Die Richtlinie weist eine Besonderheit auf: Wird eine EN-Sicherheitsnorm verabschiedet, die ein Produkt nach der Niederspannungsrichtlinie abdeckt, ist diese Norm sofort zur Veröffentlichung frei. Sie muss nicht zuvor im Amtsblatt der EU verzeichnet werden. Dazu ist jedoch zu prüfen, ob bereits vorhandene oder ältere Standards im Amtsblatt immer noch für die CE-Kennzeichnung nach der Niederspannungsrichtlinie aktuell sind.
Was interessiert den chinesischen Hersteller eine deutsche Richtlinie?
Schweizer: „Eine Richtlinie gibt beispielsweise vor, dass zu jedem Produkt eine technische Dokumentation angelegt werden muss und schreibt die Art der darin enthaltenen Informationen und Dokumente fest. Die Dokumentation muss beim Hersteller vorliegen, sofern dessen Firmensitz in der EG ist; andernfalls ist die europäische Vertretung oder der Importeur dafür zuständig. Sie hilft auch die Frage zu klären, ob ein Produkt überhaupt sicher ist und dient darüber hinaus dem Nachweis, dass diese Sicherheit eines Produktes richtig beurteilt wurde.“
Zu diesem Zweck wird die Dokumentation auch den unabhängigen Prüfstellen zur Produktbeurteilung vorgelegt. Sie muss für 10 Jahre nach der Herstellung des letzten Produkts unverändert aufbewahrt werden.

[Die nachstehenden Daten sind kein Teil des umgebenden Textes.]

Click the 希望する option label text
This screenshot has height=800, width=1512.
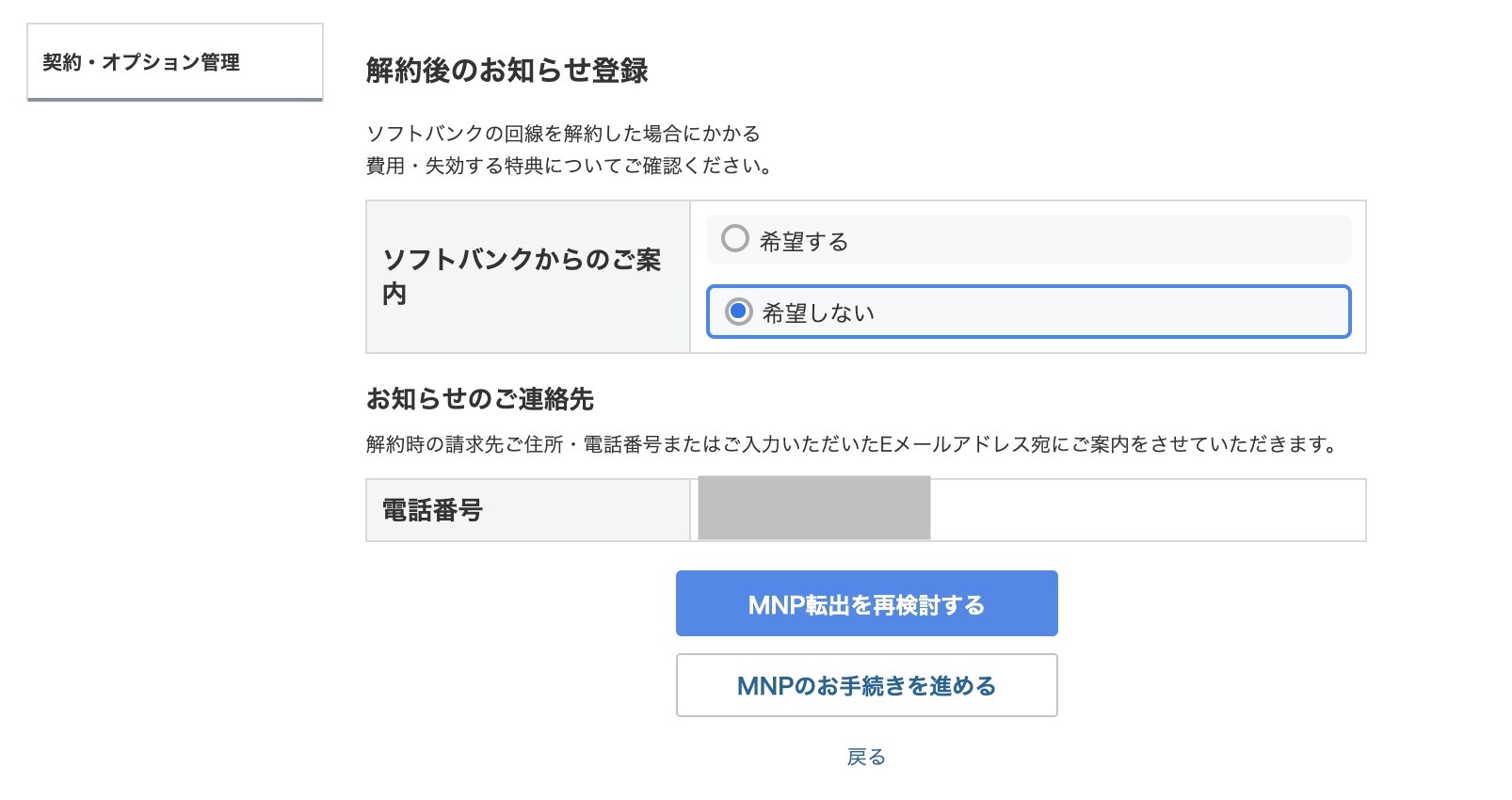click(x=804, y=242)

Relevant für Entwickler von Netzteilen ist die EMV-Richtlinie (elektromagnetische Verträglichkeit). Sie betrifft alle Geräte, die elektromagnetische Störungen verursachen könnten oder deren Leistung von elektromagnetischen Störungen beeinflusst wird. Ihr Hauptziel ist der Schutz von Funkkommunikation, Telekommunikation und öffentlichen Stromversorgungsnetzen sowie Geräten, Anlagen und Systemen, die damit verbunden sind.
Gilt sie für autonome und für in Geräte integrierte Netzteile gleichermaßen?

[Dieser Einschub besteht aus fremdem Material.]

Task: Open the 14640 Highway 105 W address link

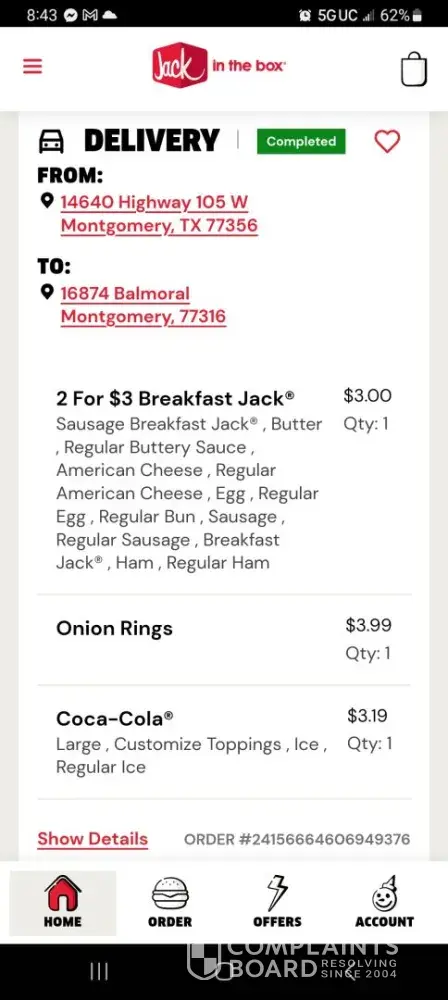Action: point(159,214)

Schweizer: „Ja. Und die Richtlinie erfordert Prüfungen gemäß gültiger Produktnormen oder allgemeiner Normen. Sollten diese für das konkrete Produkt nicht vorhanden sein, wird anhand angemessener nationaler Normen geprüft. Auch die EMV-Richtlinie macht klare Vorgaben, welche Informationen die technische Dokumentation beinhalten muss.“
Mit Wirkung zum 20. Juli 2007 soll die EMV-Richtlinie durch die Richtlinie 2004/108/EC ersetzt werden, die man im Dezember 2004 im Amtsblatt veröffentlicht hat. Nach dieser neuen Richtlinie sind Prüfungen durch zuständige Prüfstellen nicht mehr obligatorisch, sondern optional. Dafür werden die Hersteller beim Einhalten der Richtlinie stärker in die Pflicht genommen.

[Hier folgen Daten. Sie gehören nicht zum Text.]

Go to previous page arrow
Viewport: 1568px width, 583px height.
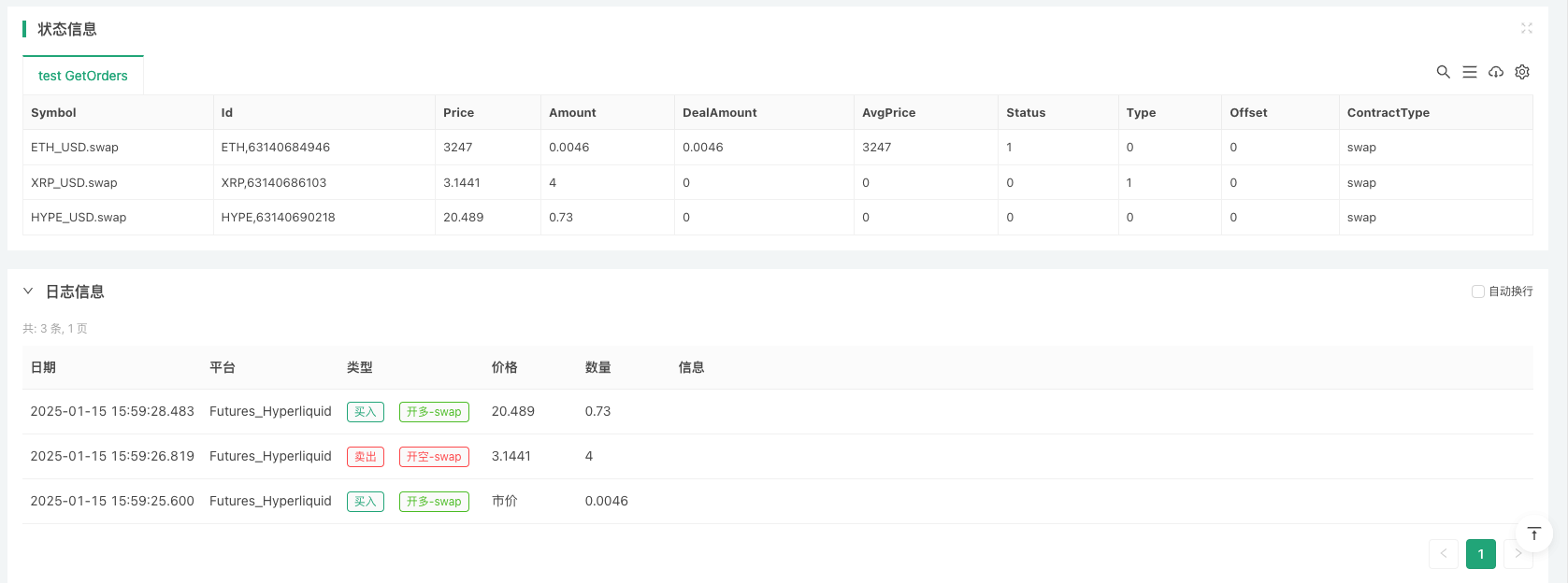pos(1443,554)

Schweizer: „Das ist richtig. In der neuen Fassung grenzt sie sich außerdem deutlicher von anderen Richtlinien ab und vereinfacht die notwendige Prozedur zur Bewertung eines Produktes. Auch die Rolle der für die Prüfung benannten Stellen ist klar spezifiziert. Bringt ein Hersteller ein Produkt auf den Markt, hat er die Pflicht, dieses Produkt auch weiterhin zu beobachten und entsprechende Maßnahmen zu ergreifen, sollte sich im Gebrauch herausstellen, dass potenzielle Gefahren von dem Produkt ausgehen.“
Wissen, was wirklich wichtig ist
Unter anderem die Niederspannungsrichtlinie und EMV-Richtlinie decken in den meisten Anwendungsfällen die rechtlichen Forderungen für Netzteile ab. In besonderen Einsatzbereichen beispielsweise der Telekommunikation, bei Aufzügen, bei Schienenfahrzeugen oder in der Medizintechnik können zudem weitere Normen oder Richtlinien relevant sein. Normen die für den Maschinenbau gelten, sind für den Entwurf von Netzteile meist unbedeutend. Dagegen sind wichtigste Normen und Richtlinien für Netzteile die EN 60950, die Niederspannungs- und die EMV-Richtlinien. Der Beitrag verdeutlicht, worauf zu achten ist.